» ASSIGNED TASK: All the data beneath this line is to be reproduced exactly.

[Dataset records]
--- --- ---

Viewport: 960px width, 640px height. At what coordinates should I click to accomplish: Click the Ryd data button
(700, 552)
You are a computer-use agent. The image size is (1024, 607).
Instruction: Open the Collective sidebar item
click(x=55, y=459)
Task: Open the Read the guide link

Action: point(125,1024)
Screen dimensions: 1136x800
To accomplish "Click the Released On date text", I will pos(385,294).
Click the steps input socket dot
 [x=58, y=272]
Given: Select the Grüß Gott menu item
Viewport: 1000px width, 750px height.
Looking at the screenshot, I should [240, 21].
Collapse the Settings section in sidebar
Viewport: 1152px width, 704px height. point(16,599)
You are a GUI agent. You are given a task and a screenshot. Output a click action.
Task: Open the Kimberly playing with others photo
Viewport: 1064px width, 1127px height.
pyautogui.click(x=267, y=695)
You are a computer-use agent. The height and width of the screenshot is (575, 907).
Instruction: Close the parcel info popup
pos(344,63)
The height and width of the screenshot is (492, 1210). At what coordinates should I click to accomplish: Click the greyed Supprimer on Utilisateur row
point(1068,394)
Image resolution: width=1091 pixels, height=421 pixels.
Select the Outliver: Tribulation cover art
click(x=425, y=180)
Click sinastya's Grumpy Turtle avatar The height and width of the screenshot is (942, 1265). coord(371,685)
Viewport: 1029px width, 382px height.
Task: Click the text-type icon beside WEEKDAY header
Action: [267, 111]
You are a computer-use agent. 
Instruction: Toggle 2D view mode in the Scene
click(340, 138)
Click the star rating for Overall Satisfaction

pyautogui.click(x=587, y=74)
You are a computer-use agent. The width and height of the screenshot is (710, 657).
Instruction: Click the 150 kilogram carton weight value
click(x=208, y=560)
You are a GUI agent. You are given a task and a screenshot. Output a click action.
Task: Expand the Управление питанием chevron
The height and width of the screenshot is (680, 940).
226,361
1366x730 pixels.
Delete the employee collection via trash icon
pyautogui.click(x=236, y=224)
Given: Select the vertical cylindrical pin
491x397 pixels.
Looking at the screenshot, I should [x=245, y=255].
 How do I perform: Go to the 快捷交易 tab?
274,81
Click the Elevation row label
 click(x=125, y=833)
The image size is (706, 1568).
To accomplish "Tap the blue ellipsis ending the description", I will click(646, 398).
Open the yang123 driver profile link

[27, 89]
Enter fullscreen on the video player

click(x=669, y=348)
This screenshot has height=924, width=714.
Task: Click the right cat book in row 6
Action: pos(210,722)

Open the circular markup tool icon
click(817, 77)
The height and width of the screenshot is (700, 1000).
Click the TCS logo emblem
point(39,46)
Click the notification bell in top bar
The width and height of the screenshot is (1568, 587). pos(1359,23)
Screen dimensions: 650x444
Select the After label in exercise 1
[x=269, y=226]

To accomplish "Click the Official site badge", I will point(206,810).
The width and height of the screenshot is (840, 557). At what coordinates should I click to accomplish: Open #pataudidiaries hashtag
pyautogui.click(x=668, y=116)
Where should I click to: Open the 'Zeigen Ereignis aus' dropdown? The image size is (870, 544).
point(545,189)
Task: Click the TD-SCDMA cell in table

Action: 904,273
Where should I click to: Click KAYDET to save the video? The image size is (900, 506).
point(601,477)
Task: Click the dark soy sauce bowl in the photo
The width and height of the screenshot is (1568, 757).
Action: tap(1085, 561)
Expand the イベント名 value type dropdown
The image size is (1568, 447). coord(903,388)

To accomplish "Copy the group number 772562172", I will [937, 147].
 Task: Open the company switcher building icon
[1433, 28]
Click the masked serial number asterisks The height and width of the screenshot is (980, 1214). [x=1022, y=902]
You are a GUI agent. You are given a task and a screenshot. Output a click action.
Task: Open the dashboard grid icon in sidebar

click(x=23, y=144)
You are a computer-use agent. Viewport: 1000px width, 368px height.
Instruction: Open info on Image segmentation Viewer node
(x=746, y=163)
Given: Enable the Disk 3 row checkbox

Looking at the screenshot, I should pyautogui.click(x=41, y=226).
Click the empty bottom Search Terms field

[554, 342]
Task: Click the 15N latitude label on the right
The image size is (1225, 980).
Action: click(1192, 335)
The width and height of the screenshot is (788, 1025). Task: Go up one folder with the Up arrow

--- --- ---

» RESPONSE TO THE TASK:
Viewport: 960px width, 640px height. At what coordinates should I click to accomplish: Click the Ryd data button
(700, 552)
You are a computer-use agent. The image size is (1024, 607).
Instruction: Open the Collective sidebar item
click(x=55, y=459)
Task: Open the Read the guide link

Action: point(125,1024)
Screen dimensions: 1136x800
To accomplish "Click the Released On date text", I will pos(385,294).
Click the steps input socket dot
 [x=58, y=272]
Given: Select the Grüß Gott menu item
Viewport: 1000px width, 750px height.
Looking at the screenshot, I should [240, 21].
Collapse the Settings section in sidebar
Viewport: 1152px width, 704px height. point(16,599)
You are a GUI agent. You are given a task and a screenshot. Output a click action.
Task: Open the Kimberly playing with others photo
Viewport: 1064px width, 1127px height.
pyautogui.click(x=267, y=695)
You are a computer-use agent. The height and width of the screenshot is (575, 907).
Instruction: Close the parcel info popup
pos(344,63)
The height and width of the screenshot is (492, 1210). At what coordinates should I click to accomplish: Click the greyed Supprimer on Utilisateur row
point(1068,394)
Image resolution: width=1091 pixels, height=421 pixels.
Select the Outliver: Tribulation cover art
click(x=425, y=180)
Click sinastya's Grumpy Turtle avatar The height and width of the screenshot is (942, 1265). coord(371,685)
Viewport: 1029px width, 382px height.
Task: Click the text-type icon beside WEEKDAY header
Action: [267, 111]
You are a computer-use agent. 
Instruction: Toggle 2D view mode in the Scene
click(340, 138)
Click the star rating for Overall Satisfaction

pyautogui.click(x=587, y=74)
You are a computer-use agent. The width and height of the screenshot is (710, 657).
Instruction: Click the 150 kilogram carton weight value
click(x=208, y=560)
You are a GUI agent. You are given a task and a screenshot. Output a click action.
Task: Expand the Управление питанием chevron
The height and width of the screenshot is (680, 940).
226,361
1366x730 pixels.
Delete the employee collection via trash icon
pyautogui.click(x=236, y=224)
Given: Select the vertical cylindrical pin
491x397 pixels.
Looking at the screenshot, I should [x=245, y=255].
 How do I perform: Go to the 快捷交易 tab?
274,81
Click the Elevation row label
 click(x=125, y=833)
The image size is (706, 1568).
To accomplish "Tap the blue ellipsis ending the description", I will click(646, 398).
Open the yang123 driver profile link

[27, 89]
Enter fullscreen on the video player

click(x=669, y=348)
This screenshot has height=924, width=714.
Task: Click the right cat book in row 6
Action: pos(210,722)

Open the circular markup tool icon
click(817, 77)
The height and width of the screenshot is (700, 1000).
Click the TCS logo emblem
point(39,46)
Click the notification bell in top bar
The width and height of the screenshot is (1568, 587). pos(1359,23)
Screen dimensions: 650x444
Select the After label in exercise 1
[x=269, y=226]

To accomplish "Click the Official site badge", I will point(206,810).
The width and height of the screenshot is (840, 557). At what coordinates should I click to accomplish: Open #pataudidiaries hashtag
pyautogui.click(x=668, y=116)
Where should I click to: Open the 'Zeigen Ereignis aus' dropdown? The image size is (870, 544).
point(545,189)
Task: Click the TD-SCDMA cell in table

Action: 904,273
Where should I click to: Click KAYDET to save the video? The image size is (900, 506).
point(601,477)
Task: Click the dark soy sauce bowl in the photo
The width and height of the screenshot is (1568, 757).
Action: tap(1085, 561)
Expand the イベント名 value type dropdown
The image size is (1568, 447). coord(903,388)

To accomplish "Copy the group number 772562172", I will [937, 147].
 Task: Open the company switcher building icon
[1433, 28]
Click the masked serial number asterisks The height and width of the screenshot is (980, 1214). [x=1022, y=902]
You are a GUI agent. You are given a task and a screenshot. Output a click action.
Task: Open the dashboard grid icon in sidebar

click(x=23, y=144)
You are a computer-use agent. Viewport: 1000px width, 368px height.
Instruction: Open info on Image segmentation Viewer node
(x=746, y=163)
Given: Enable the Disk 3 row checkbox

Looking at the screenshot, I should pyautogui.click(x=41, y=226).
Click the empty bottom Search Terms field

[554, 342]
Task: Click the 15N latitude label on the right
The image size is (1225, 980).
Action: click(1192, 335)
The width and height of the screenshot is (788, 1025). Task: Go up one folder with the Up arrow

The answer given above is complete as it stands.